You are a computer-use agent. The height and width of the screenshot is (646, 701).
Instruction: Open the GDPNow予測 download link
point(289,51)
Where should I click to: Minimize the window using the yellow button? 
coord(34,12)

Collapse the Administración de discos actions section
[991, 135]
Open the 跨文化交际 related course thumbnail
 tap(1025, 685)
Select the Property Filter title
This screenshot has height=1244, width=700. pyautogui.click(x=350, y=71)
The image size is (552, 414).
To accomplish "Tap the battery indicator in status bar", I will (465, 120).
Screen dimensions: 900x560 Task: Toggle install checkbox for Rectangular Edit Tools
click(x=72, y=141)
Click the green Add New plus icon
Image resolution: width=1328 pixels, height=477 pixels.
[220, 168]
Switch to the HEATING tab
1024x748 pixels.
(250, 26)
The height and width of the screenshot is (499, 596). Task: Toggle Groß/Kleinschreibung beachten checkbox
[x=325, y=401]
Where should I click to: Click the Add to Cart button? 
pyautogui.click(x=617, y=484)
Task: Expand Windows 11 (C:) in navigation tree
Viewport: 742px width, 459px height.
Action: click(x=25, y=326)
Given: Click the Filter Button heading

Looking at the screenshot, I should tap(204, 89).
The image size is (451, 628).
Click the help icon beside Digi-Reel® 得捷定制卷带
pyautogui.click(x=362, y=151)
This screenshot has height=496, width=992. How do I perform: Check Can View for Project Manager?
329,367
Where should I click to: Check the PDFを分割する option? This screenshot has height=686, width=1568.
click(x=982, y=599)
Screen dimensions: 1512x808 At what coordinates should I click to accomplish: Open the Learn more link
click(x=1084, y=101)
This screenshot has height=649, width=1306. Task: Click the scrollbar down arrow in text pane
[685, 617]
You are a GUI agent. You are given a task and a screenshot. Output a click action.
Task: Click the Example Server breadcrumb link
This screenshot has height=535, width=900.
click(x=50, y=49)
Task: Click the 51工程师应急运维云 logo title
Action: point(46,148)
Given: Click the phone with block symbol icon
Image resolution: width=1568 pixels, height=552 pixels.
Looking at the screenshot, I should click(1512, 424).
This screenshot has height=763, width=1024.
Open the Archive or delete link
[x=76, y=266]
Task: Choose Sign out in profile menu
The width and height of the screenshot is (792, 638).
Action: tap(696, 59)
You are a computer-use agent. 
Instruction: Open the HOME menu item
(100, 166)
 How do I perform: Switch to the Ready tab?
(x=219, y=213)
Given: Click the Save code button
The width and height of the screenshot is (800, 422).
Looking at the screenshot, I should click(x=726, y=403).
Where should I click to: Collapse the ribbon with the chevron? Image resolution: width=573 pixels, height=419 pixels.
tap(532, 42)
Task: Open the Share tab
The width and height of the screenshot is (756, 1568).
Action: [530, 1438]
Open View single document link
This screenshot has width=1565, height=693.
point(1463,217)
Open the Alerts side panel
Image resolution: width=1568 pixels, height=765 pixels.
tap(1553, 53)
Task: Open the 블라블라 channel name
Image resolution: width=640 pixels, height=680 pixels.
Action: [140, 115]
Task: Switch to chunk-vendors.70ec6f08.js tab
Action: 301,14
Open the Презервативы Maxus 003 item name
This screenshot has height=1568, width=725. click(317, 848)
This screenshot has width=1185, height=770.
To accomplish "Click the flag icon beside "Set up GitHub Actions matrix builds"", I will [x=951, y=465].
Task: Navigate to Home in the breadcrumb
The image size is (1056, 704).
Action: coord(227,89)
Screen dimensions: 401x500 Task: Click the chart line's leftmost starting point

★ ★ ★ ★ ★ ★ ★

**Problem statement:**
Write out the material from the first line to the last, exactly.

**Result of this exercise:**
You are a computer-use agent. The height and width of the screenshot is (646, 701).
Instruction: Open the GDPNow予測 download link
point(289,51)
Where should I click to: Minimize the window using the yellow button? 
coord(34,12)

Collapse the Administración de discos actions section
[991, 135]
Open the 跨文化交际 related course thumbnail
 tap(1025, 685)
Select the Property Filter title
This screenshot has height=1244, width=700. pyautogui.click(x=350, y=71)
The image size is (552, 414).
To accomplish "Tap the battery indicator in status bar", I will (465, 120).
Screen dimensions: 900x560 Task: Toggle install checkbox for Rectangular Edit Tools
click(x=72, y=141)
Click the green Add New plus icon
Image resolution: width=1328 pixels, height=477 pixels.
[220, 168]
Switch to the HEATING tab
1024x748 pixels.
(250, 26)
The height and width of the screenshot is (499, 596). Task: Toggle Groß/Kleinschreibung beachten checkbox
[x=325, y=401]
Where should I click to: Click the Add to Cart button? 
pyautogui.click(x=617, y=484)
Task: Expand Windows 11 (C:) in navigation tree
Viewport: 742px width, 459px height.
Action: click(x=25, y=326)
Given: Click the Filter Button heading

Looking at the screenshot, I should tap(204, 89).
The image size is (451, 628).
Click the help icon beside Digi-Reel® 得捷定制卷带
pyautogui.click(x=362, y=151)
This screenshot has height=496, width=992. How do I perform: Check Can View for Project Manager?
329,367
Where should I click to: Check the PDFを分割する option? This screenshot has height=686, width=1568.
click(x=982, y=599)
Screen dimensions: 1512x808 At what coordinates should I click to accomplish: Open the Learn more link
click(x=1084, y=101)
This screenshot has height=649, width=1306. Task: Click the scrollbar down arrow in text pane
[685, 617]
You are a GUI agent. You are given a task and a screenshot. Output a click action.
Task: Click the Example Server breadcrumb link
This screenshot has height=535, width=900.
click(x=50, y=49)
Task: Click the 51工程师应急运维云 logo title
Action: point(46,148)
Given: Click the phone with block symbol icon
Image resolution: width=1568 pixels, height=552 pixels.
Looking at the screenshot, I should click(1512, 424).
This screenshot has height=763, width=1024.
Open the Archive or delete link
[x=76, y=266]
Task: Choose Sign out in profile menu
The width and height of the screenshot is (792, 638).
Action: tap(696, 59)
You are a computer-use agent. 
Instruction: Open the HOME menu item
(100, 166)
 How do I perform: Switch to the Ready tab?
(x=219, y=213)
Given: Click the Save code button
The width and height of the screenshot is (800, 422).
Looking at the screenshot, I should click(x=726, y=403).
Where should I click to: Collapse the ribbon with the chevron? Image resolution: width=573 pixels, height=419 pixels.
tap(532, 42)
Task: Open the Share tab
The width and height of the screenshot is (756, 1568).
Action: [530, 1438]
Open View single document link
This screenshot has width=1565, height=693.
point(1463,217)
Open the Alerts side panel
Image resolution: width=1568 pixels, height=765 pixels.
tap(1553, 53)
Task: Open the 블라블라 channel name
Image resolution: width=640 pixels, height=680 pixels.
Action: [140, 115]
Task: Switch to chunk-vendors.70ec6f08.js tab
Action: 301,14
Open the Презервативы Maxus 003 item name
This screenshot has height=1568, width=725. click(317, 848)
This screenshot has width=1185, height=770.
To accomplish "Click the flag icon beside "Set up GitHub Actions matrix builds"", I will [x=951, y=465].
Task: Navigate to Home in the breadcrumb
The image size is (1056, 704).
Action: coord(227,89)
Screen dimensions: 401x500 Task: Click the chart line's leftmost starting point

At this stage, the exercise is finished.